— EXERCISE —
Write out the stretch of lines below that begins at the line with "This screenshot has width=1310, height=924." and ends at the line with "You are a computer-use agent. Viewport: 800px", including both, exactly as given and nothing more.

DATA IN THIS EXERCISE Start Marker

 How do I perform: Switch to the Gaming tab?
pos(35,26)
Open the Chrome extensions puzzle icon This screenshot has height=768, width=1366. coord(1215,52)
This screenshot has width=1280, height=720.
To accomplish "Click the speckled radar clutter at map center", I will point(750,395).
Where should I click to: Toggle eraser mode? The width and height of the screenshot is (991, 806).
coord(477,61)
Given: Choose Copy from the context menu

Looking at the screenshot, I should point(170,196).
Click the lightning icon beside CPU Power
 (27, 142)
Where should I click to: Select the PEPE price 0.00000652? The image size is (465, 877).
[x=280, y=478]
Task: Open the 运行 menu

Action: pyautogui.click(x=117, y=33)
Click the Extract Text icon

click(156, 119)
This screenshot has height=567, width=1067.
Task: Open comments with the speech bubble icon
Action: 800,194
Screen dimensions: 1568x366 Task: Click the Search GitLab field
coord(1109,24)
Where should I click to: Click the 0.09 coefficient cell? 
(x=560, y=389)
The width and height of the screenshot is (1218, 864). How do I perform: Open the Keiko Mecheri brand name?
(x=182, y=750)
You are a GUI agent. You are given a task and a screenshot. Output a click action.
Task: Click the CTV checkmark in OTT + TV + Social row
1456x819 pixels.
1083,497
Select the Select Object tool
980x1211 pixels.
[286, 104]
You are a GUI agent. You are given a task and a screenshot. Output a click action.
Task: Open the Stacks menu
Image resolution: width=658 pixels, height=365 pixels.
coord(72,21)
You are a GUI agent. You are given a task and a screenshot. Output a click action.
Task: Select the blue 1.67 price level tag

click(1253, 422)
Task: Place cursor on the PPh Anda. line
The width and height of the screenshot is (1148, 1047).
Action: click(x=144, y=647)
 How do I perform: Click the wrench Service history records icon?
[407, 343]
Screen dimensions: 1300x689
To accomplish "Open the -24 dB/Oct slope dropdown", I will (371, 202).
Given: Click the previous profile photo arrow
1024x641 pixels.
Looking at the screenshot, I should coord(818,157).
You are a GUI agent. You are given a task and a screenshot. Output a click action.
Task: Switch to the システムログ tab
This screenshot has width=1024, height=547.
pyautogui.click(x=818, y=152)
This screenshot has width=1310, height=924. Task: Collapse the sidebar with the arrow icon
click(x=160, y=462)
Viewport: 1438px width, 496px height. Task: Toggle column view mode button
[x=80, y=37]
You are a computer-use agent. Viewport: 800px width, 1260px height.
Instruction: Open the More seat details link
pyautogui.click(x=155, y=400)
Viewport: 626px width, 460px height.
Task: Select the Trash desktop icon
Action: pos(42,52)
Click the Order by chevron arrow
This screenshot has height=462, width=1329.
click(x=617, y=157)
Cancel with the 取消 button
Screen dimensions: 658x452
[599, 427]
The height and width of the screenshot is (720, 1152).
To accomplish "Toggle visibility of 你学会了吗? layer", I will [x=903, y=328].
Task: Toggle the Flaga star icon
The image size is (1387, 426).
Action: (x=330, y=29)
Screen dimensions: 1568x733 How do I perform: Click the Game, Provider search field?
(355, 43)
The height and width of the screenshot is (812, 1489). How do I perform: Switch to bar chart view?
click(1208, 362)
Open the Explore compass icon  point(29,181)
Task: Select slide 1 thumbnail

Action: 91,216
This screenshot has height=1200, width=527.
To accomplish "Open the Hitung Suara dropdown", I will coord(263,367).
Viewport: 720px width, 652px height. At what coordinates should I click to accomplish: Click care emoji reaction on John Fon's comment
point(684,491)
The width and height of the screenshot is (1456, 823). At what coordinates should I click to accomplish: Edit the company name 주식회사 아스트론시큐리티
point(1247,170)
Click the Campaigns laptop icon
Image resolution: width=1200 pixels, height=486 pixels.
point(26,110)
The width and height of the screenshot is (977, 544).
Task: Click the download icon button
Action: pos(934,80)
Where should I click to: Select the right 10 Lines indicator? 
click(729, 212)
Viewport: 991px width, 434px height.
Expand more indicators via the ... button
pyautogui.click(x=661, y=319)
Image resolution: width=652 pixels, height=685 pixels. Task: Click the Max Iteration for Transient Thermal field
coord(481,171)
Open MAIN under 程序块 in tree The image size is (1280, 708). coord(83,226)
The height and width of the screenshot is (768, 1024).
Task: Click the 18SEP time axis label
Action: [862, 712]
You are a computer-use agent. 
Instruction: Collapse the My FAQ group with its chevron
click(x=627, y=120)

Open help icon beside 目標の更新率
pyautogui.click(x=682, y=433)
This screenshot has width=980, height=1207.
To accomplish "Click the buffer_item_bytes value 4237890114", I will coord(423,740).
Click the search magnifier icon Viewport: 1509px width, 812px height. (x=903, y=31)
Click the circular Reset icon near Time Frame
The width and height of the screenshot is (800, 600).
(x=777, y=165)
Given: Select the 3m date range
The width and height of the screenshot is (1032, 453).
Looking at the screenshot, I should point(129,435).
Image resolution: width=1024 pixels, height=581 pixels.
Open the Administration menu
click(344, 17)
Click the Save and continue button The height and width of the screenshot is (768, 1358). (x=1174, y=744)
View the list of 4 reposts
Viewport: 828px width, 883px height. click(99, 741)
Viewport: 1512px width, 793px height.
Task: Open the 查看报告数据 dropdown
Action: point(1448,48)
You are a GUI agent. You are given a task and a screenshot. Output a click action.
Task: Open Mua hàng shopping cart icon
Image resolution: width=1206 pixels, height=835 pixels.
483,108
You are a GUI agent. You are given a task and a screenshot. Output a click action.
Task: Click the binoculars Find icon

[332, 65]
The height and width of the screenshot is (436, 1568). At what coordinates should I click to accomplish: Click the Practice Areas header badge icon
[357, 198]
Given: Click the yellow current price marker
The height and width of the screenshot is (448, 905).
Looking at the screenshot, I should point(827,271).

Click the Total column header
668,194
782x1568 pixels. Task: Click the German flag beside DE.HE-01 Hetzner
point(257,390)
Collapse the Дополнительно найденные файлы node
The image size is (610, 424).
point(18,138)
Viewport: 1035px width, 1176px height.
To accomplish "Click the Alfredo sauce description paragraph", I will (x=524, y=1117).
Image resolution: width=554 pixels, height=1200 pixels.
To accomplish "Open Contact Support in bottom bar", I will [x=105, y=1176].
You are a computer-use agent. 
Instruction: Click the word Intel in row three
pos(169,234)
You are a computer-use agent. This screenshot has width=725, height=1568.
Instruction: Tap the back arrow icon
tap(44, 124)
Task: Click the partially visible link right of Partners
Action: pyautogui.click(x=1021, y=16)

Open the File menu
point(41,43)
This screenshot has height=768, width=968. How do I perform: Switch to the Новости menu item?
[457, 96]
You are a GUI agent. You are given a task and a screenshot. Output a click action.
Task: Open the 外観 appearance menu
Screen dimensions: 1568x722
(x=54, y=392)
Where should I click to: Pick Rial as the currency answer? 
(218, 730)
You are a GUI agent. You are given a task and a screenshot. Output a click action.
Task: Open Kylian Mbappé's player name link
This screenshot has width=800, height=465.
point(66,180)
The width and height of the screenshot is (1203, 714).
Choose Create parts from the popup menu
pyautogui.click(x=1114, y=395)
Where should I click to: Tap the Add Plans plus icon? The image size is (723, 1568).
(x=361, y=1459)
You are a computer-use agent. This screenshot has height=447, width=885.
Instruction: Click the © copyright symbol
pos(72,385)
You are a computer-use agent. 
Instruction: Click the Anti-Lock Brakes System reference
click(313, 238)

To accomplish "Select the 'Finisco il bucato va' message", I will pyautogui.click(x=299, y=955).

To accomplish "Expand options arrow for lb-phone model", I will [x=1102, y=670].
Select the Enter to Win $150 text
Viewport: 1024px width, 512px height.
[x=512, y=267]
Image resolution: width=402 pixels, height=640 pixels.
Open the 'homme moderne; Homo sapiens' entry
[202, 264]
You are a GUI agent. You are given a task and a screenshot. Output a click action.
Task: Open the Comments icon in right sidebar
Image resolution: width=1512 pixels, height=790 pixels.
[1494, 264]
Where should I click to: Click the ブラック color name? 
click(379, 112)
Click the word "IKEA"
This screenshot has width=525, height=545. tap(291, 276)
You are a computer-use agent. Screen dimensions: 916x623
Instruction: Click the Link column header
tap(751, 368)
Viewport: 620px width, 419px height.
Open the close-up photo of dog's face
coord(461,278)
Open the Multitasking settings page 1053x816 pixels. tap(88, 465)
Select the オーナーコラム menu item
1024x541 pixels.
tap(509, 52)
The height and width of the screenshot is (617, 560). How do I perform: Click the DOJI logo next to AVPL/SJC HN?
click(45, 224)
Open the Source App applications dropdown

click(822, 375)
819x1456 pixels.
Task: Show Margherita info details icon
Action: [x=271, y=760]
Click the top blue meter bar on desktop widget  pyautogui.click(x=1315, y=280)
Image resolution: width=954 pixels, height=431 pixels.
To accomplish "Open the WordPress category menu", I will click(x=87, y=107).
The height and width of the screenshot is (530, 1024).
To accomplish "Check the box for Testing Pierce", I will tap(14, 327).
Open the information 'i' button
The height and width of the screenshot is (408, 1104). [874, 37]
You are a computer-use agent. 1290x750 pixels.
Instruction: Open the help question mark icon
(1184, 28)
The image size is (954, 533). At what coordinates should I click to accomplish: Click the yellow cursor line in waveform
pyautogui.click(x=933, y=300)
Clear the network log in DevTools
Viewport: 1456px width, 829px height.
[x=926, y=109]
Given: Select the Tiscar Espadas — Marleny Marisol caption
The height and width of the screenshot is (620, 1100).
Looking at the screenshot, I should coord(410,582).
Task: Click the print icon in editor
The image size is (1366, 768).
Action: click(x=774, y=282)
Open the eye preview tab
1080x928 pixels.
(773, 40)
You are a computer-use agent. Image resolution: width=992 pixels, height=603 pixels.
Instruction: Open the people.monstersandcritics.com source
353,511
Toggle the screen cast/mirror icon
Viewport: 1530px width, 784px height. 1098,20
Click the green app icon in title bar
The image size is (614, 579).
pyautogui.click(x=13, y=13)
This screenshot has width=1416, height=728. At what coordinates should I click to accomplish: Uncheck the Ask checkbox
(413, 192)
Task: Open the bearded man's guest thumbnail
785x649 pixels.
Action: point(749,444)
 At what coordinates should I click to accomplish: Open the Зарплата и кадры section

DATA IN THIS EXERCISE End Marker

— WRITTEN ANSWER —
This screenshot has width=1310, height=924. Task: Collapse the sidebar with the arrow icon
click(x=160, y=462)
Viewport: 1438px width, 496px height. Task: Toggle column view mode button
[x=80, y=37]
You are a computer-use agent. Viewport: 800px width, 1260px height.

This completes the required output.